Когда он в «Ночи на Лысой горе» дирижёрской палочкой словно разрубал какую-то гору и с ужасом на лице отступал, – это было не смешно.

А действительно страшно.

Потому, что в этом страшном аккорде оркестра, который он вызывал, словно надвое раскалывалась какая-то гора, и из расщелины, из недр земли, поднималось нечто, чего без ужаса нельзя видеть человеческому оку.

Вещим и могучим движением он, действительно, вызывал Чернобога, этот киевский кудесник.

И когда в финале увертюры к «Вильгельму Теллю» флейты и вся медь оркестра в диком, в бешеном, в фантастическом темпе, взвивались, венчали и славили свободу, гремели, звенели и пели её торжество, – этот прыгающий, скачущий, вертящийся, машущий руками шаман того колдовства, которое называется музыкой, – был не смешон, а великолепен.

Пьян и опьяняющ.

Когда среди ярких красок сказки-увертюры «Руслана», – пёстрых, как восточный ковёр, горящих, как степь весною в цветах, – среди Черноморова великолепия звуков, блеска и звона, – скрипки вдруг запели:

Ты, моя Людмила…

и с лицом счастливым Виноградский сложил руки и сам заслушался мелодией, – безумная зависть сжала сердце.

Хорошо быть дирижёром.

И творить из оркестра.

Это – бог.

Он сотворил и любуется:

– Как хорошо!

Однако, я вижу, в моём фельетоне «Вилли Ферреро», – о Ферреро ровно столько же, сколько в обвинительном акте по делу Бейлиса о Бейлисе.

Посмотрите на счастливую мордёнку Ферреро, когда оркестр напевает мелодии Бетховена.

Посмотрите на ту деликатность, которую он рекомендует оркестру по отношению к танцу-призраку Анитры:

– Не разбудите!.. Это сон!..

И взгляните на него, когда в увертюре к «Нюренбергским мейстерзингерам» духовые рисуют свою торжественную и величественную, как присяга, как клятва, суровую и стройную, в высь уходящую музыкальную картину.

Когда в оркестре, среди города звуков, поднимается к небу готический собор.

Этот пассаж повторяется несколько раз. Можно проверить себя.
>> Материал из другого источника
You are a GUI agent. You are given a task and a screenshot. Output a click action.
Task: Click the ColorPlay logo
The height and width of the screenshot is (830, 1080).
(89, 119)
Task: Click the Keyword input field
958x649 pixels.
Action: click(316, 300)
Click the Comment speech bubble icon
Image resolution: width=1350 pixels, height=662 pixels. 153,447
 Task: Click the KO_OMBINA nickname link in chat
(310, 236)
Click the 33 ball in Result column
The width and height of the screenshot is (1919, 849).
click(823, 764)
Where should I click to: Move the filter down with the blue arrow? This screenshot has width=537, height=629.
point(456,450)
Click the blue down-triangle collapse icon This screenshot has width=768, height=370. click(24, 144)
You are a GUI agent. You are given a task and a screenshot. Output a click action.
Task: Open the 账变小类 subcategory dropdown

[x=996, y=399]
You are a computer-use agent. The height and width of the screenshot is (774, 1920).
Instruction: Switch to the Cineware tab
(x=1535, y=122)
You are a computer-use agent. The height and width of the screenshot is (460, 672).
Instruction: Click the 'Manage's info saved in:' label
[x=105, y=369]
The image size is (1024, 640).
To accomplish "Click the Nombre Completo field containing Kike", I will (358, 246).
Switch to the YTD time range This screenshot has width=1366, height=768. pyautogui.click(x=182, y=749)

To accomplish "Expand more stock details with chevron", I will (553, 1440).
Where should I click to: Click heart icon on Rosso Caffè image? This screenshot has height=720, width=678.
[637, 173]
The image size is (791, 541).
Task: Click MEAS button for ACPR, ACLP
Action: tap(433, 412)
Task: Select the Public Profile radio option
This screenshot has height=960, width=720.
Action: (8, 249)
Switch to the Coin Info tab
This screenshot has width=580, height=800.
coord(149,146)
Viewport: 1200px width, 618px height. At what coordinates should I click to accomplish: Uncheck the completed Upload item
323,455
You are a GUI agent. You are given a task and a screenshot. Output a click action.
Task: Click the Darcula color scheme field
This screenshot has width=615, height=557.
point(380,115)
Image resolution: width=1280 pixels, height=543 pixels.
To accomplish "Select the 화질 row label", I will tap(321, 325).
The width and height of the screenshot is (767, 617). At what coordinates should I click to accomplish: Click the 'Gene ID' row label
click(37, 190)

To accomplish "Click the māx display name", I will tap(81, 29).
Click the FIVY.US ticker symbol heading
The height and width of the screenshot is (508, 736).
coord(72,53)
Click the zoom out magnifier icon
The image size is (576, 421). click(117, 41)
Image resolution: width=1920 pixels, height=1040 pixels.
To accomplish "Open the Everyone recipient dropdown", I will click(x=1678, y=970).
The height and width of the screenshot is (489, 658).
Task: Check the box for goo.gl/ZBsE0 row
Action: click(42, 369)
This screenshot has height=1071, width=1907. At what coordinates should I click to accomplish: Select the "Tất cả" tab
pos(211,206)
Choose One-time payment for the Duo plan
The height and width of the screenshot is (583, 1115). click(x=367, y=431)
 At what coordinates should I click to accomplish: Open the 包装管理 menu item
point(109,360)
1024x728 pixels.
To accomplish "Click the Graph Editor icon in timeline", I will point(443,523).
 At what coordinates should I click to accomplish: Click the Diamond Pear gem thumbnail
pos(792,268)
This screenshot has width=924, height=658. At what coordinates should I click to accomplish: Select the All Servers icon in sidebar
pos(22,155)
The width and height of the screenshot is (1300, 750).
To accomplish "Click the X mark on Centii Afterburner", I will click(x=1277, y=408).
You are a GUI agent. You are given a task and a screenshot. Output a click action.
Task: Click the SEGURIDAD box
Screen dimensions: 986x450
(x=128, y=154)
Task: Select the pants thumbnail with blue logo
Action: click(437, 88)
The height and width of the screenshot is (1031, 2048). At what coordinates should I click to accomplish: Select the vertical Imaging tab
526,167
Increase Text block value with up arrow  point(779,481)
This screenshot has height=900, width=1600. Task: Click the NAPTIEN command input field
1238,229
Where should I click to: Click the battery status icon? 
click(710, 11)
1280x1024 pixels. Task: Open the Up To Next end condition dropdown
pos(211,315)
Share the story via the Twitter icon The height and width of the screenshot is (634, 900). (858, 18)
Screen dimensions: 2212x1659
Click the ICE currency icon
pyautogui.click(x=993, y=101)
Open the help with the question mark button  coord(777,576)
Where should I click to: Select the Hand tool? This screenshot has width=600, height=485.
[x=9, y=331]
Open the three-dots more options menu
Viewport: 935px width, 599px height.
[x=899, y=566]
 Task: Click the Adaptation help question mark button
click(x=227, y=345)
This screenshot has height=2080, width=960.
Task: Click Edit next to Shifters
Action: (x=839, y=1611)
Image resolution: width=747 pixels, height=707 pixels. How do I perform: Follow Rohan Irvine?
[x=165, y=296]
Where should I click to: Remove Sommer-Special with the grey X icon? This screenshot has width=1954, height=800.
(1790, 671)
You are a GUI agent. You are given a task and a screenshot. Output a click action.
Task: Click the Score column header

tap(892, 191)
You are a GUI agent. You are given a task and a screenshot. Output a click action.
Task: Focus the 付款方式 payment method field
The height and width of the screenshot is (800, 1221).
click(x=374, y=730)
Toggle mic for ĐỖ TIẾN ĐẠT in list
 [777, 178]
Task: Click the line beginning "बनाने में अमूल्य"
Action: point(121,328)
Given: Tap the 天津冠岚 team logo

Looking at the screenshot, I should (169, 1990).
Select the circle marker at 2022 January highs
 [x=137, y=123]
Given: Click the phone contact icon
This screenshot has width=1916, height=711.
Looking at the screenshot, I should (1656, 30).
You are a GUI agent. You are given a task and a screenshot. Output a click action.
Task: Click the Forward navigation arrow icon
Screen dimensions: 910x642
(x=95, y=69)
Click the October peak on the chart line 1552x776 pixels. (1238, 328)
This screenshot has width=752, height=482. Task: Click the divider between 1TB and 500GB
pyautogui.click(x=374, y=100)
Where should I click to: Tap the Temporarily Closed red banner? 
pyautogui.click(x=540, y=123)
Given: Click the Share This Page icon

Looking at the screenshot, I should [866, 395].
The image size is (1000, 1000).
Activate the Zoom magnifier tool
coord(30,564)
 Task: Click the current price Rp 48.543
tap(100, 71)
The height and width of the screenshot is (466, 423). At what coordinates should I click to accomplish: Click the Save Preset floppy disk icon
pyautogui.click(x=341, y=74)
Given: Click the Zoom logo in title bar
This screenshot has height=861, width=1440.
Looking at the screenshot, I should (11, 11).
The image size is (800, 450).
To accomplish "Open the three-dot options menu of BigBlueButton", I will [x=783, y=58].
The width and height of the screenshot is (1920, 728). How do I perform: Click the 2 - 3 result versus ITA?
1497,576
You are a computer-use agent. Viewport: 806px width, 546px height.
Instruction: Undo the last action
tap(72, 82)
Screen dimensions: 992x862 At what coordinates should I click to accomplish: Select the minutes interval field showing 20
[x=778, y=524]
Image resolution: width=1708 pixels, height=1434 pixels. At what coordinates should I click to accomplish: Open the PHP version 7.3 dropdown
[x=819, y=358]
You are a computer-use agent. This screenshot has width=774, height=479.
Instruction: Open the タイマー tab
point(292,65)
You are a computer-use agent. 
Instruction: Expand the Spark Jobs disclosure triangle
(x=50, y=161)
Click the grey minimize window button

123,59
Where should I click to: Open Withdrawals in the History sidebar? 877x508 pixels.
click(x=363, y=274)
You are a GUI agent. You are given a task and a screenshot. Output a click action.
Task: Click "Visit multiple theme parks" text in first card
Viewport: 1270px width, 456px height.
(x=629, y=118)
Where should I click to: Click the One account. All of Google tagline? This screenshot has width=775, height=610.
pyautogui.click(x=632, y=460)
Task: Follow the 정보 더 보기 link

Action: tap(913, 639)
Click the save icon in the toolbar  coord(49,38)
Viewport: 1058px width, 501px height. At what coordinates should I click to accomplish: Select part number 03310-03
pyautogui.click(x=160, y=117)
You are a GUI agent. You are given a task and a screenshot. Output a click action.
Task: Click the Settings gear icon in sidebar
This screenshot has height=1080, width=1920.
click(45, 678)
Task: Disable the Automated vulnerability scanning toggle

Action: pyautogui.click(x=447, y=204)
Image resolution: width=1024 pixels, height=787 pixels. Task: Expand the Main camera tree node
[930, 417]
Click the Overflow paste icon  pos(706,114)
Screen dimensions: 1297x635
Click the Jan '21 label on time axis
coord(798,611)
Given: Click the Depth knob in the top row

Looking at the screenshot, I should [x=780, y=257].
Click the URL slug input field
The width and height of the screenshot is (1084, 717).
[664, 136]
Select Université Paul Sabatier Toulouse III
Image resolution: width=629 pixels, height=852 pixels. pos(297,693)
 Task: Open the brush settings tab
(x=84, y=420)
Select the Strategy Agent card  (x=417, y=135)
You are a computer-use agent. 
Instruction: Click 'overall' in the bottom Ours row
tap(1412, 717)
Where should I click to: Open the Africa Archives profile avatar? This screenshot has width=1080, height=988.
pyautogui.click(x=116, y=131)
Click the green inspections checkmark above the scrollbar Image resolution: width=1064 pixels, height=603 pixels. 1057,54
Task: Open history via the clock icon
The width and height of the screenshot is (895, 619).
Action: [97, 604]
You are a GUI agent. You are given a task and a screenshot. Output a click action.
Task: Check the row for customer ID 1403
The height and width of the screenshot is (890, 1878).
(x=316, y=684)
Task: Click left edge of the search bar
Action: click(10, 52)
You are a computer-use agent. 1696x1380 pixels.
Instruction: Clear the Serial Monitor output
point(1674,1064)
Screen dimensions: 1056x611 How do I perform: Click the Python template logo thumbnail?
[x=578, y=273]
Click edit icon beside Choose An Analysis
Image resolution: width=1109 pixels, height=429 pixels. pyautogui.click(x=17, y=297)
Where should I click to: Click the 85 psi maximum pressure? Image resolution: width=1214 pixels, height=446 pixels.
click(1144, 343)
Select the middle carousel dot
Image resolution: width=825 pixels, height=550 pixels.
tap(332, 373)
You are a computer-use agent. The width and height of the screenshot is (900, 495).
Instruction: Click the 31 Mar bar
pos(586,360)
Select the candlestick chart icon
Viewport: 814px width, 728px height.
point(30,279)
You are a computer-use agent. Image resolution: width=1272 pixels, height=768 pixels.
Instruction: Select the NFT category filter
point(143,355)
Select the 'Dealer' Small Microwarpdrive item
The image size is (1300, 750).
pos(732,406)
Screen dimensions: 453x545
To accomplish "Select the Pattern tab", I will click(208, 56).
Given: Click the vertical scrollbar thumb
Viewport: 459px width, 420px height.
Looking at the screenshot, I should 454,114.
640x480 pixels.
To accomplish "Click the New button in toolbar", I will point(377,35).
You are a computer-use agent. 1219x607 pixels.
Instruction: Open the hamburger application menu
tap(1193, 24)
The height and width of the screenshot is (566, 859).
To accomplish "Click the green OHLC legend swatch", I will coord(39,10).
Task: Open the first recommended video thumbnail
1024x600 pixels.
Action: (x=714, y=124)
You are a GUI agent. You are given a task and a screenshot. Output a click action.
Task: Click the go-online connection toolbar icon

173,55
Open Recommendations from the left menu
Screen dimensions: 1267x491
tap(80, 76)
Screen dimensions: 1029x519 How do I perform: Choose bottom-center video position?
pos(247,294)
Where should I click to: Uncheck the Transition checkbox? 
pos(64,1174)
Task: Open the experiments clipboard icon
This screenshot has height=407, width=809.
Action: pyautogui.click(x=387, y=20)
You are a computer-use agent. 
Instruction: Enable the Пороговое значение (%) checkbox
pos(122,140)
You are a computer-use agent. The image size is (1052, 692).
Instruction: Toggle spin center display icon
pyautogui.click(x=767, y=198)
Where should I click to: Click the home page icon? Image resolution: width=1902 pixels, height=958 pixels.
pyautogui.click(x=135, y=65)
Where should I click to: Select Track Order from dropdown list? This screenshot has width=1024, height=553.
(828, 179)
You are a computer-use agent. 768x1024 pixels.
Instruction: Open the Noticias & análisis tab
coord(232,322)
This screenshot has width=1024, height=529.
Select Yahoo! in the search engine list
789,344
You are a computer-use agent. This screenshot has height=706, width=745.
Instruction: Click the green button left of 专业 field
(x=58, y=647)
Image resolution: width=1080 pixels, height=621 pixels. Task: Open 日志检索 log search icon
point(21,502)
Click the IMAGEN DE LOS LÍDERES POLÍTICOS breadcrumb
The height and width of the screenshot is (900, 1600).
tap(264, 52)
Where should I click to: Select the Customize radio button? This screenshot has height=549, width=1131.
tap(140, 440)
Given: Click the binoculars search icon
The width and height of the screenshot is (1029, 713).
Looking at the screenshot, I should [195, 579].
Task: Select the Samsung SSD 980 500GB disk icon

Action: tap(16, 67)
Это не самообман и не случайность.

Вилли бледнеет, доходя до этого момента.

В нём есть что-то жуткое, страшное, когда он обращается к духовым.

Словно с заклинанием.

Его глаза мертвеют.

В лице появляется что-то бетховенское, рубинштейновское.

Эта львиная грива.

И что-то львиное есть в том, как он «цапает» воздух сжатой в комочек ручонкой.

Он – жуткий мальчишка.

И чем-то даже страшным веет от него в эту минуту.

Он – словно заклинатель и знает вещие слова. И умеет вызывать из звуков видения.

Пойдите, послушайте и посмотрите.

Вилли Ферреро, вероятно, ошибётся такта на четыре, – но вы проведёте один из самых очаровательных вечеров в своей жизни.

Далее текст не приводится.